FICTION RÉSERVÉE À MES AMIS DU CERCLE...

Modeste le solitaire

FICTION RÉSERVÉE À MES AMIS DU CERCLE...

Ecrit par l'Ordissinaute claudLo

Situer cette histoire dans le temps m'est impossible, j'en ai perdu la notion.

Je sais simplement qu'enfant abandonné, j'ai été confié à l'Assistance Publique.


Qui m'a affublé du prénom de Modeste ?
Et pourquoi ?
Cette question restera sans réponse, et je dois avouer que cela ne me tracasse pas outre mesure.


Dès ma prime enfance, j'ai ressenti un besoin irrépressible d'isolement, la solitude est un état d'esprit dans lequel je me complais.
C'est un refuge, la délivrance de n'avoir aucun rapport à autrui, un paradis que l'on se façonne, un luxe qui se conquiert.

Certaines âmes bien pensantes m'ont taxé d'indolence ; si l'on considère que c'est un comportement qui nous fait ignorer les passions, alors OUI ; si c'est une disposition à se donner le moins de peine possible, alors OUI ; si l'on se réfère à l'absence de sensibilité morale, alors NON.

D'autres encore m'ont reproché d'être un dilettante, ce que j'accepte, s'agissant d'un choix qui permet de ne se soumettre à aucune norme, pour vivre au gré de sa fantaisie.


À l'âge de six ans, je suis confié à une famille d'accueil. Un couple charmant, je n'ai jamais manqué de rien, leur comportement cadre parfaitement avec mon penchant pour le silence.

Ils ne se parlent presque pas, se voient à peine, je complète le tableau de façon naturelle.

Le hasard fait parfois bien les choses, nous sommes faits pour nous entendre.

Je leur suis reconnaissant de m'avoir mis à l'abri, jusqu'à l'âge de vingt ans, de toutes contingences matérielles, voire existentielles.


Tout au long de mes études, par choix, je n'ai jamais eu d'amis, je ne supporte pas la compagnie des autres, cette inimitié s'est développée avec acuité au fil des années.


J'ai quitté définitivement ma "famille" pour effectuer mon service militaire.

L'année la plus pénible de mon existence.
La caserne n'étant pas le lieu le plus approprié pour se retrancher dans l'isolement.
La promiscuité m'a pesé lourdement.


De retour à la vie civile, j'ai trouvé un emploi dans une PME, un poste répétitif, ennuyeux, sans espoir de promotion ; c'est exactement ce qui me convient, n'ayant aucune ambition ; seul dans un bureau minuscule, je n'ai pas à souffrir de la présence d'importuns.


En ville, j'ai loué une chambre avec toilettes, en pension complète.

La logeuse, une dame d'un âge certain, est du genre discret.

Moins d'une dizaine de locataires, chaque chambre a sa propre entrée.

Les repas sont servis dans une ambiance feutrée, je suis comblé.

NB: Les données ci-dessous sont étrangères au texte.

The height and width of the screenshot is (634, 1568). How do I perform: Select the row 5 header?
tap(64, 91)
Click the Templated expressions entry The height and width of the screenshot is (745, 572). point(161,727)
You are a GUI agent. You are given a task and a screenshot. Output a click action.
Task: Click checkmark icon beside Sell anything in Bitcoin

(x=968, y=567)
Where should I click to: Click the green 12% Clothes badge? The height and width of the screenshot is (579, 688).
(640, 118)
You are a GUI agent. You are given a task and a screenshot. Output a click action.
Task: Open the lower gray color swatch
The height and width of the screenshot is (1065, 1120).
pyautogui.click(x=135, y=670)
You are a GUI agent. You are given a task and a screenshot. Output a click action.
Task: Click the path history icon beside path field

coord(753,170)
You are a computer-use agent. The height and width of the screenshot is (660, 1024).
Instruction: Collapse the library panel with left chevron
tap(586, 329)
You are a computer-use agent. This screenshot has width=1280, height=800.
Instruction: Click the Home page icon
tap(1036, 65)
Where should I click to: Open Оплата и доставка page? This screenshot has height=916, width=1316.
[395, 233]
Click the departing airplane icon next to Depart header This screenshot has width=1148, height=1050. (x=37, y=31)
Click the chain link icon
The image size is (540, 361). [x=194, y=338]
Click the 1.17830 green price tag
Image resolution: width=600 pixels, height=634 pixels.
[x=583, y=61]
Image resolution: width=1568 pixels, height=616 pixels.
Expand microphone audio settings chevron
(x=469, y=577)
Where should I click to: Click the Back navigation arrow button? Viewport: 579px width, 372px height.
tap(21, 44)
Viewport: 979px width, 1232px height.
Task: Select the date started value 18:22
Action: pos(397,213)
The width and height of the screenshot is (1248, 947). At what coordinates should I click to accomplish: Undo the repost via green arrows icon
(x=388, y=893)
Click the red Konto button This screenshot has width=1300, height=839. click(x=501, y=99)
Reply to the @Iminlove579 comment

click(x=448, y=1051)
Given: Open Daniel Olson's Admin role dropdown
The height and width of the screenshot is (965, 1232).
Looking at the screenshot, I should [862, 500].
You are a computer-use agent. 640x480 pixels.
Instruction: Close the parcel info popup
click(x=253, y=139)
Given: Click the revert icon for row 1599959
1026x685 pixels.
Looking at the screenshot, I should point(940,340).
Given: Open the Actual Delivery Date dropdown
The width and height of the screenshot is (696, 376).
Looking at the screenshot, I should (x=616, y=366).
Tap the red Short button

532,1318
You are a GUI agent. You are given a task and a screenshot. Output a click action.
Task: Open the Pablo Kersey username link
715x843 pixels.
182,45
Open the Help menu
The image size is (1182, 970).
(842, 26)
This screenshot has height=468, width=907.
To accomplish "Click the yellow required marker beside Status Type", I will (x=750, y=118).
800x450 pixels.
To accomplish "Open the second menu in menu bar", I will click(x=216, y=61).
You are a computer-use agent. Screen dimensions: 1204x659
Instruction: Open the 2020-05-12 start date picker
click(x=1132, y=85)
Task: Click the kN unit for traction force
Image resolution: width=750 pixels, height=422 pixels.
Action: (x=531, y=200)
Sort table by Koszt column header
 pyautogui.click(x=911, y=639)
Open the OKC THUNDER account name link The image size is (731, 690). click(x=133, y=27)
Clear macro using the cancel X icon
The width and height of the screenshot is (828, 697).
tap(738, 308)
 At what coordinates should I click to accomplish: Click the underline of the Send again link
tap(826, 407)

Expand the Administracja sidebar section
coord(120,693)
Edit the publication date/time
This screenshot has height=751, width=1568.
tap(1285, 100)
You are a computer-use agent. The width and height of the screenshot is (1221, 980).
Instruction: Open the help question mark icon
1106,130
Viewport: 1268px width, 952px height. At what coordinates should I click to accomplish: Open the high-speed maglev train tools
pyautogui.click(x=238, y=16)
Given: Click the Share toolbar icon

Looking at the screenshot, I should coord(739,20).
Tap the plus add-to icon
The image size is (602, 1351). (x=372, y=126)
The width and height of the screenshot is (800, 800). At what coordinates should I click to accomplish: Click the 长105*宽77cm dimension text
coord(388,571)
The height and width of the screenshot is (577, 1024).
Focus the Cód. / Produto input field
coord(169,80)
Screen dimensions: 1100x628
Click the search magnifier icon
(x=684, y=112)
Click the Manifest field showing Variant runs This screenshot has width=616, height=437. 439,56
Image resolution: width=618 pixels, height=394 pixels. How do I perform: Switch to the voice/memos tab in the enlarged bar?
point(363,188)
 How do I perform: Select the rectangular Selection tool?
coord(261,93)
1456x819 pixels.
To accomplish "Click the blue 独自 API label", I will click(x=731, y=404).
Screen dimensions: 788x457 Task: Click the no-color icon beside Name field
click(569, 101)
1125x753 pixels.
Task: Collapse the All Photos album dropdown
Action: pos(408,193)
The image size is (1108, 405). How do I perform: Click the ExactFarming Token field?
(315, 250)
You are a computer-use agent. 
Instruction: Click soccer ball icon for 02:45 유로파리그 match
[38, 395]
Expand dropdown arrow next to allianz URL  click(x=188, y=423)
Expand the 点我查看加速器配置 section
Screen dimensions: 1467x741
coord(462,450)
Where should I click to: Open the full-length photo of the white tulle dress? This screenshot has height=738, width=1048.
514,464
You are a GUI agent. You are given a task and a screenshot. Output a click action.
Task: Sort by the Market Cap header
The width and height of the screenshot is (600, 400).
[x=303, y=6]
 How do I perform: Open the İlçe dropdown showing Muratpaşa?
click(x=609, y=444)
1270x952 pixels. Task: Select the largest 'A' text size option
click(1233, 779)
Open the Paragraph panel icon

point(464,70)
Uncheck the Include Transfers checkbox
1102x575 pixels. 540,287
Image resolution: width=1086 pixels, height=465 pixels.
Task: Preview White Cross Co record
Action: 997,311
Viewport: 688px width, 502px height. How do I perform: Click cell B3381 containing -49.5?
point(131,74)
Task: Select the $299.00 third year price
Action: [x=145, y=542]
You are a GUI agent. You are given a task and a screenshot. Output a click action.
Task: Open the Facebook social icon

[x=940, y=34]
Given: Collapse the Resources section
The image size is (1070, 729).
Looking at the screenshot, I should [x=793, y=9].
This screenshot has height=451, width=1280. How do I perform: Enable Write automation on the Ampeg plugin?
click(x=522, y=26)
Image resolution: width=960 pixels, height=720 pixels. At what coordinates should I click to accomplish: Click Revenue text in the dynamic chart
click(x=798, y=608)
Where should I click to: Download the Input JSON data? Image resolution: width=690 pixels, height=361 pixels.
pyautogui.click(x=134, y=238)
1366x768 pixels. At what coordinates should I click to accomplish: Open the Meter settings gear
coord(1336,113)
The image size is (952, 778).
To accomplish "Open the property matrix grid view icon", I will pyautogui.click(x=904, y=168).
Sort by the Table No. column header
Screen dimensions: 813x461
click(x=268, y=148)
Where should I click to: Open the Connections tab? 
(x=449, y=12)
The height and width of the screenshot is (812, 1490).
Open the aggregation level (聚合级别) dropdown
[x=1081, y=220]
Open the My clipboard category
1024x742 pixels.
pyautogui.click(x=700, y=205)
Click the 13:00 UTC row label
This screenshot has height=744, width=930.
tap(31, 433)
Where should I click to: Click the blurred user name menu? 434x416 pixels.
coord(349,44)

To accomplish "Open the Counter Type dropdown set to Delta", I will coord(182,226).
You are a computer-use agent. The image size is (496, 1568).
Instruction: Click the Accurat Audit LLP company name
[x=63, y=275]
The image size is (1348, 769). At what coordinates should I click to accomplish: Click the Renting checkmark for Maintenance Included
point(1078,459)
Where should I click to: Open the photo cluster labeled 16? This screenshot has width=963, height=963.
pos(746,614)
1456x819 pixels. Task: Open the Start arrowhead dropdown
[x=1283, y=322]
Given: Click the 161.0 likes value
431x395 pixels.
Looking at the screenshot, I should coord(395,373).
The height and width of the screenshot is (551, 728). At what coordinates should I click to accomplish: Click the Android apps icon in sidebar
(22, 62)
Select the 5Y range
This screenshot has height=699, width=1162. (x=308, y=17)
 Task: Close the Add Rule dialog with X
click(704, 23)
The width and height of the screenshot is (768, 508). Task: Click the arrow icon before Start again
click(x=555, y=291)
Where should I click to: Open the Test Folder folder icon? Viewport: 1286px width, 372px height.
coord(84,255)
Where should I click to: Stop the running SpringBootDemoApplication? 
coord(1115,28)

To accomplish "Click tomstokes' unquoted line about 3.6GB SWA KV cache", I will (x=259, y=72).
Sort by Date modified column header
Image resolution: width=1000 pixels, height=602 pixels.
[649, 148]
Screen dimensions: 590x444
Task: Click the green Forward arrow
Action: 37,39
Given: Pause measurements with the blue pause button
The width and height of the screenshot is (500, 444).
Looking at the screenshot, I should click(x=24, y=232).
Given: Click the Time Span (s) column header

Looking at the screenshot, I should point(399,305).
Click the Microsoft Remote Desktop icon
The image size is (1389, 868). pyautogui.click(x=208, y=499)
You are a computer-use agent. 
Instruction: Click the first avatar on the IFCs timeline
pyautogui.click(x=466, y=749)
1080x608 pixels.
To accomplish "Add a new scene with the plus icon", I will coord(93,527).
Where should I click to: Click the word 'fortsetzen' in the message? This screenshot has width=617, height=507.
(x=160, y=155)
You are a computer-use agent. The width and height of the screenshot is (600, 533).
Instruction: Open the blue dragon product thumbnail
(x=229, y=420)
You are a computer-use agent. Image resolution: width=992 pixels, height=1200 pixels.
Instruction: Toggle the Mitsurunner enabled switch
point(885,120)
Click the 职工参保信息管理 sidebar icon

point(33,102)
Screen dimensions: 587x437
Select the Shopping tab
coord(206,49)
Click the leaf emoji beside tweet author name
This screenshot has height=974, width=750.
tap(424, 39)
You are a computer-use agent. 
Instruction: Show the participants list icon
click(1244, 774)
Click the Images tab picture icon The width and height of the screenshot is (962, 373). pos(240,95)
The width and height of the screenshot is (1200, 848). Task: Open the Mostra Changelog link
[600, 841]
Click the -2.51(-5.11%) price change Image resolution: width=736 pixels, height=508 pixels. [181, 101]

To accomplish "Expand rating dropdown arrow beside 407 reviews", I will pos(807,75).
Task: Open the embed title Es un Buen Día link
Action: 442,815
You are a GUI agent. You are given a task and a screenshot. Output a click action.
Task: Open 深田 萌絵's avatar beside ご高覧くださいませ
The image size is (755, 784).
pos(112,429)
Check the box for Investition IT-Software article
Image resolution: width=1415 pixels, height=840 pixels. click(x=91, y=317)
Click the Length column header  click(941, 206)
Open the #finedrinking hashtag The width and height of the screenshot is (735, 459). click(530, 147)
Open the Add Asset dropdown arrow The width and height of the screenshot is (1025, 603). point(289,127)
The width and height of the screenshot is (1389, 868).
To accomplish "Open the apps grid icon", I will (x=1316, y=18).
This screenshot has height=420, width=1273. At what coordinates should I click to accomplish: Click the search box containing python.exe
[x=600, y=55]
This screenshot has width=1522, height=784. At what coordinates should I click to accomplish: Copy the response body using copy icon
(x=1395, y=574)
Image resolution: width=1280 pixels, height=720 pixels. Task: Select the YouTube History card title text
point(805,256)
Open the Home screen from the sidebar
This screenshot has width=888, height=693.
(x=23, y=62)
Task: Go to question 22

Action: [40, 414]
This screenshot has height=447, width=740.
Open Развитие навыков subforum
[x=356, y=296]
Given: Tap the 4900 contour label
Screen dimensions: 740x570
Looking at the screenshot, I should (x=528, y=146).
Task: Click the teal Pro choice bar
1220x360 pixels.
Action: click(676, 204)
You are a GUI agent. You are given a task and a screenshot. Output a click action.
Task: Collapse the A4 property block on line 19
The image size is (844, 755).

J'ai la chance de n'avoir aucune passion. Dans ma chambre, au plaisir de l'isolement, je m'adonne chaque jour au bonheur de ne rien faire, je fais le vide dans mon esprit, m'épargnant ainsi d'avoir à me projeter vers l'avenir.

Ma vie s'écoule paisiblement.


Je passerai avec pudeur sur la nécessité du bien-être physique.
Cela se passe entre deux êtres adeptes de la solitude. Point n'est besoin de grands discours, nous savons mutuellement ce que nous voulons.
Ma chambre nous accueille.


Avec mes premiers salaires, je m'offre une "deux chevaux." L'argument du vendeur :

"- Avec cette voiture, Monsieur, un rouleau de fil de fer et une paire de pinces, et elle vous conduira au bout du monde."

Le capot, de la tôle ondulée, 4 pneus fournis par l'équipementier Montferrandais ; séance tenante, je décide d'appeler ma "deudeuche" MICH.

(je sais, cela prête à sourire, c'est ce qui m'est venu d'emblée à l'esprit avec l'image du bibendum. Je tiens à lui conserver cette identité.)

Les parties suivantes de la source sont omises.